Records from a data source

──────────

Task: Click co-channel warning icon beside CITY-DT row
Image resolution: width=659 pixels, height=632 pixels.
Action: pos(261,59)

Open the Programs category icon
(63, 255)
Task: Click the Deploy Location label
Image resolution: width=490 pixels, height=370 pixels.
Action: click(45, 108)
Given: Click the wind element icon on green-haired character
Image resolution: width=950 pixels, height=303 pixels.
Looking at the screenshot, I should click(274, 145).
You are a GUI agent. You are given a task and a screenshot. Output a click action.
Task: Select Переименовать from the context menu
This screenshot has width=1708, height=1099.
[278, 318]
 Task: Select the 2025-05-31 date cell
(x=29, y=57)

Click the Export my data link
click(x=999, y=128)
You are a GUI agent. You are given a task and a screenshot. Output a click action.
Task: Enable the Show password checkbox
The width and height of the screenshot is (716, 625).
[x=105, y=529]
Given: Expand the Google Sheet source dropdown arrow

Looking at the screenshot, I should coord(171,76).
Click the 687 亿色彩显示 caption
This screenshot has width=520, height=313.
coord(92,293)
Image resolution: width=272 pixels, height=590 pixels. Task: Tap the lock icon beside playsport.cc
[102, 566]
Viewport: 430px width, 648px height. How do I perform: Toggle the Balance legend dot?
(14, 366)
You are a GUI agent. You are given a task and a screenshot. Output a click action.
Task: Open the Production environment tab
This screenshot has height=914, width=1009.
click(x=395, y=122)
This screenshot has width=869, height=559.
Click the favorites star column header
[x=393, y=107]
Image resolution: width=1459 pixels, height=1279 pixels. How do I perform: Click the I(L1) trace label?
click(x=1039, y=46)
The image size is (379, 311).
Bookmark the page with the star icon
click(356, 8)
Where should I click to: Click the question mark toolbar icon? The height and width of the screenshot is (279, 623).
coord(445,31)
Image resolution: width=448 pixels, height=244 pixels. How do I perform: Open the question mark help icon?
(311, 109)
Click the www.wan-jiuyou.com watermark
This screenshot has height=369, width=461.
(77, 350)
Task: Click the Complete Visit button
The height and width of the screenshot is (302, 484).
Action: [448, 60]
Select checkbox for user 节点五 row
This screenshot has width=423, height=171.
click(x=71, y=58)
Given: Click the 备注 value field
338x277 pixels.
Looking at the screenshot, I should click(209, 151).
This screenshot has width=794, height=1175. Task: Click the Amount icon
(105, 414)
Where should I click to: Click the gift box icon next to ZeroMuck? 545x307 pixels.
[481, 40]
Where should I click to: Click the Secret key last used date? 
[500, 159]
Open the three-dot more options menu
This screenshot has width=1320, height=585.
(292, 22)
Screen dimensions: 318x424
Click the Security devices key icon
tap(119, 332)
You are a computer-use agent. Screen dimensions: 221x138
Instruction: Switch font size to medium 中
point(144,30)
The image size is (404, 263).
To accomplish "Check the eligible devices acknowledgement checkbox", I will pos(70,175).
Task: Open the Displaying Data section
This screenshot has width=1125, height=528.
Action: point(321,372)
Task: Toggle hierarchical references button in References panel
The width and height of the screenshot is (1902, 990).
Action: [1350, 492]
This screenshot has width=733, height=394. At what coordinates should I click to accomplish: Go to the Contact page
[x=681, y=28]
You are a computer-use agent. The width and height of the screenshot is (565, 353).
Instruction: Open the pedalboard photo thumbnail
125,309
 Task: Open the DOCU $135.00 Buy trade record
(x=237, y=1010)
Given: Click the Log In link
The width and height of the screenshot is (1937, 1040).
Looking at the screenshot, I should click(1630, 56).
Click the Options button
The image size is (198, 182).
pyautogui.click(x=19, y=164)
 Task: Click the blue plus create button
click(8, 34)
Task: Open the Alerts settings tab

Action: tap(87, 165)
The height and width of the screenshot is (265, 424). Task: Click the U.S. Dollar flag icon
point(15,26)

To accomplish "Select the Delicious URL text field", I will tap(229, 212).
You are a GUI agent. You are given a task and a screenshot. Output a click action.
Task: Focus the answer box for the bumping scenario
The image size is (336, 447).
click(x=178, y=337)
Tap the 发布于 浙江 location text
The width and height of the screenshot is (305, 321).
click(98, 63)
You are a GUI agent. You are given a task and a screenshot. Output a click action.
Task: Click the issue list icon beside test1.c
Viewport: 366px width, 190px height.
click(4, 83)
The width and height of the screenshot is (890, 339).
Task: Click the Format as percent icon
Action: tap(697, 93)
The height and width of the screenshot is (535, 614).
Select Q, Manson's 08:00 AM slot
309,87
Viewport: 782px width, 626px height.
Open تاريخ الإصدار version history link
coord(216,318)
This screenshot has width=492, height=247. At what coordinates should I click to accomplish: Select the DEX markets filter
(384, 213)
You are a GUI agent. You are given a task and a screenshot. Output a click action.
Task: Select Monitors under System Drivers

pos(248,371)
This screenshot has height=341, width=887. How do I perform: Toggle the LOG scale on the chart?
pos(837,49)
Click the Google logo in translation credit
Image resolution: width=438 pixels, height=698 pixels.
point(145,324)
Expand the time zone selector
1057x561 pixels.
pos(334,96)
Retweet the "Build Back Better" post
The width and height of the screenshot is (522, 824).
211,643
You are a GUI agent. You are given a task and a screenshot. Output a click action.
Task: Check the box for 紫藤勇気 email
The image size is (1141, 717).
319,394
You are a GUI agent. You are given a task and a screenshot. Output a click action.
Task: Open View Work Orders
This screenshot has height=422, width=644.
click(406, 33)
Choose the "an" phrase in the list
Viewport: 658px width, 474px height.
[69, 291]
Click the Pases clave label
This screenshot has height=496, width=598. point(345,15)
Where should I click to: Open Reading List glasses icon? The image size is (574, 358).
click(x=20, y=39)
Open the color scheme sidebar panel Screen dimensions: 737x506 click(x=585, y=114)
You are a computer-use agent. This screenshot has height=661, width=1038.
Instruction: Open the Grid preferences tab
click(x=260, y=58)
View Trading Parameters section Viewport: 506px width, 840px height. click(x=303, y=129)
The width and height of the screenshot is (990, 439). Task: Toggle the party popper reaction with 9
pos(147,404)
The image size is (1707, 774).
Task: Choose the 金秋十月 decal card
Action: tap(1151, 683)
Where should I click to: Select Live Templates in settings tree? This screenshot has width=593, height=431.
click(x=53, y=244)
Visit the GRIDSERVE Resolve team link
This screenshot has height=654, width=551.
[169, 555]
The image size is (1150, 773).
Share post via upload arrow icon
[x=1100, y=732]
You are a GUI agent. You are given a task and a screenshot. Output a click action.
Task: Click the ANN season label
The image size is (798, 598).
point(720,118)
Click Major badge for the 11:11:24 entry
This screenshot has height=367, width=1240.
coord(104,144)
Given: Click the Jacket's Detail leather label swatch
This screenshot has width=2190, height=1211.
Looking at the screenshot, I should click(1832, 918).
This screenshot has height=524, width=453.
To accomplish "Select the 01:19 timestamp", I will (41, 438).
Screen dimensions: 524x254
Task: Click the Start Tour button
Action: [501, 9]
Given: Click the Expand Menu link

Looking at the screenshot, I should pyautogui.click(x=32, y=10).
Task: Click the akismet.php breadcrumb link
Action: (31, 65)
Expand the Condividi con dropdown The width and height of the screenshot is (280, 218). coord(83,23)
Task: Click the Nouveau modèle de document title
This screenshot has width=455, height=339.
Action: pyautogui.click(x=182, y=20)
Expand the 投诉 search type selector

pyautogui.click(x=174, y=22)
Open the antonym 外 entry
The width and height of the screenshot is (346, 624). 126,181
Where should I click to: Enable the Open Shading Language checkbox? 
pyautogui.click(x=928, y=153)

──────────

= Exercise prompt =
Transcribe each line of the data exactly, skipping none.

= Result for this exercise =
Task: Click co-channel warning icon beside CITY-DT row
Image resolution: width=659 pixels, height=632 pixels.
Action: pos(261,59)

Open the Programs category icon
(63, 255)
Task: Click the Deploy Location label
Image resolution: width=490 pixels, height=370 pixels.
Action: click(45, 108)
Given: Click the wind element icon on green-haired character
Image resolution: width=950 pixels, height=303 pixels.
Looking at the screenshot, I should click(274, 145).
You are a GUI agent. You are given a task and a screenshot. Output a click action.
Task: Select Переименовать from the context menu
This screenshot has width=1708, height=1099.
[278, 318]
 Task: Select the 2025-05-31 date cell
(x=29, y=57)

Click the Export my data link
click(x=999, y=128)
You are a GUI agent. You are given a task and a screenshot. Output a click action.
Task: Enable the Show password checkbox
The width and height of the screenshot is (716, 625).
[x=105, y=529]
Given: Expand the Google Sheet source dropdown arrow

Looking at the screenshot, I should coord(171,76).
Click the 687 亿色彩显示 caption
This screenshot has width=520, height=313.
coord(92,293)
Image resolution: width=272 pixels, height=590 pixels. Task: Tap the lock icon beside playsport.cc
[102, 566]
Viewport: 430px width, 648px height. How do I perform: Toggle the Balance legend dot?
(14, 366)
You are a GUI agent. You are given a task and a screenshot. Output a click action.
Task: Open the Production environment tab
This screenshot has height=914, width=1009.
click(x=395, y=122)
This screenshot has width=869, height=559.
Click the favorites star column header
[x=393, y=107]
Image resolution: width=1459 pixels, height=1279 pixels. How do I perform: Click the I(L1) trace label?
click(x=1039, y=46)
The image size is (379, 311).
Bookmark the page with the star icon
click(356, 8)
Where should I click to: Click the question mark toolbar icon? The height and width of the screenshot is (279, 623).
coord(445,31)
Image resolution: width=448 pixels, height=244 pixels. How do I perform: Open the question mark help icon?
(311, 109)
Click the www.wan-jiuyou.com watermark
This screenshot has height=369, width=461.
(77, 350)
Task: Click the Complete Visit button
The height and width of the screenshot is (302, 484).
Action: [448, 60]
Select checkbox for user 节点五 row
This screenshot has width=423, height=171.
click(x=71, y=58)
Given: Click the 备注 value field
338x277 pixels.
Looking at the screenshot, I should click(209, 151).
This screenshot has width=794, height=1175. Task: Click the Amount icon
(105, 414)
Where should I click to: Click the gift box icon next to ZeroMuck? 545x307 pixels.
[481, 40]
Where should I click to: Click the Secret key last used date? 
[500, 159]
Open the three-dot more options menu
This screenshot has width=1320, height=585.
(292, 22)
Screen dimensions: 318x424
Click the Security devices key icon
tap(119, 332)
You are a computer-use agent. Screen dimensions: 221x138
Instruction: Switch font size to medium 中
point(144,30)
The image size is (404, 263).
To accomplish "Check the eligible devices acknowledgement checkbox", I will pos(70,175).
Task: Open the Displaying Data section
This screenshot has width=1125, height=528.
Action: point(321,372)
Task: Toggle hierarchical references button in References panel
The width and height of the screenshot is (1902, 990).
Action: [1350, 492]
This screenshot has width=733, height=394. At what coordinates should I click to accomplish: Go to the Contact page
[x=681, y=28]
You are a computer-use agent. The width and height of the screenshot is (565, 353).
Instruction: Open the pedalboard photo thumbnail
125,309
 Task: Open the DOCU $135.00 Buy trade record
(x=237, y=1010)
Given: Click the Log In link
The width and height of the screenshot is (1937, 1040).
Looking at the screenshot, I should click(1630, 56).
Click the Options button
The image size is (198, 182).
pyautogui.click(x=19, y=164)
 Task: Click the blue plus create button
click(8, 34)
Task: Open the Alerts settings tab

Action: tap(87, 165)
The height and width of the screenshot is (265, 424). Task: Click the U.S. Dollar flag icon
point(15,26)

To accomplish "Select the Delicious URL text field", I will tap(229, 212).
You are a GUI agent. You are given a task and a screenshot. Output a click action.
Task: Focus the answer box for the bumping scenario
The image size is (336, 447).
click(x=178, y=337)
Tap the 发布于 浙江 location text
The width and height of the screenshot is (305, 321).
click(98, 63)
You are a GUI agent. You are given a task and a screenshot. Output a click action.
Task: Click the issue list icon beside test1.c
Viewport: 366px width, 190px height.
click(4, 83)
The width and height of the screenshot is (890, 339).
Task: Click the Format as percent icon
Action: tap(697, 93)
The height and width of the screenshot is (535, 614).
Select Q, Manson's 08:00 AM slot
309,87
Viewport: 782px width, 626px height.
Open تاريخ الإصدار version history link
coord(216,318)
This screenshot has width=492, height=247. At what coordinates should I click to accomplish: Select the DEX markets filter
(384, 213)
You are a GUI agent. You are given a task and a screenshot. Output a click action.
Task: Select Monitors under System Drivers

pos(248,371)
This screenshot has height=341, width=887. How do I perform: Toggle the LOG scale on the chart?
pos(837,49)
Click the Google logo in translation credit
Image resolution: width=438 pixels, height=698 pixels.
point(145,324)
Expand the time zone selector
1057x561 pixels.
pos(334,96)
Retweet the "Build Back Better" post
The width and height of the screenshot is (522, 824).
211,643
You are a GUI agent. You are given a task and a screenshot. Output a click action.
Task: Check the box for 紫藤勇気 email
The image size is (1141, 717).
319,394
You are a GUI agent. You are given a task and a screenshot. Output a click action.
Task: Open View Work Orders
This screenshot has height=422, width=644.
click(406, 33)
Choose the "an" phrase in the list
Viewport: 658px width, 474px height.
[69, 291]
Click the Pases clave label
This screenshot has height=496, width=598. point(345,15)
Where should I click to: Open Reading List glasses icon? The image size is (574, 358).
click(x=20, y=39)
Open the color scheme sidebar panel Screen dimensions: 737x506 click(x=585, y=114)
You are a computer-use agent. This screenshot has height=661, width=1038.
Instruction: Open the Grid preferences tab
click(x=260, y=58)
View Trading Parameters section Viewport: 506px width, 840px height. click(x=303, y=129)
The width and height of the screenshot is (990, 439). Task: Toggle the party popper reaction with 9
pos(147,404)
The image size is (1707, 774).
Task: Choose the 金秋十月 decal card
Action: tap(1151, 683)
Where should I click to: Select Live Templates in settings tree? This screenshot has width=593, height=431.
click(x=53, y=244)
Visit the GRIDSERVE Resolve team link
This screenshot has height=654, width=551.
[169, 555]
The image size is (1150, 773).
Share post via upload arrow icon
[x=1100, y=732]
You are a GUI agent. You are given a task and a screenshot. Output a click action.
Task: Click the ANN season label
The image size is (798, 598).
point(720,118)
Click Major badge for the 11:11:24 entry
This screenshot has height=367, width=1240.
coord(104,144)
Given: Click the Jacket's Detail leather label swatch
This screenshot has width=2190, height=1211.
Looking at the screenshot, I should click(1832, 918).
This screenshot has height=524, width=453.
To accomplish "Select the 01:19 timestamp", I will (41, 438).
Screen dimensions: 524x254
Task: Click the Start Tour button
Action: [501, 9]
Given: Click the Expand Menu link

Looking at the screenshot, I should pyautogui.click(x=32, y=10).
Task: Click the akismet.php breadcrumb link
Action: (31, 65)
Expand the Condividi con dropdown The width and height of the screenshot is (280, 218). coord(83,23)
Task: Click the Nouveau modèle de document title
This screenshot has width=455, height=339.
Action: pyautogui.click(x=182, y=20)
Expand the 投诉 search type selector

pyautogui.click(x=174, y=22)
Open the antonym 外 entry
The width and height of the screenshot is (346, 624). 126,181
Where should I click to: Enable the Open Shading Language checkbox? 
pyautogui.click(x=928, y=153)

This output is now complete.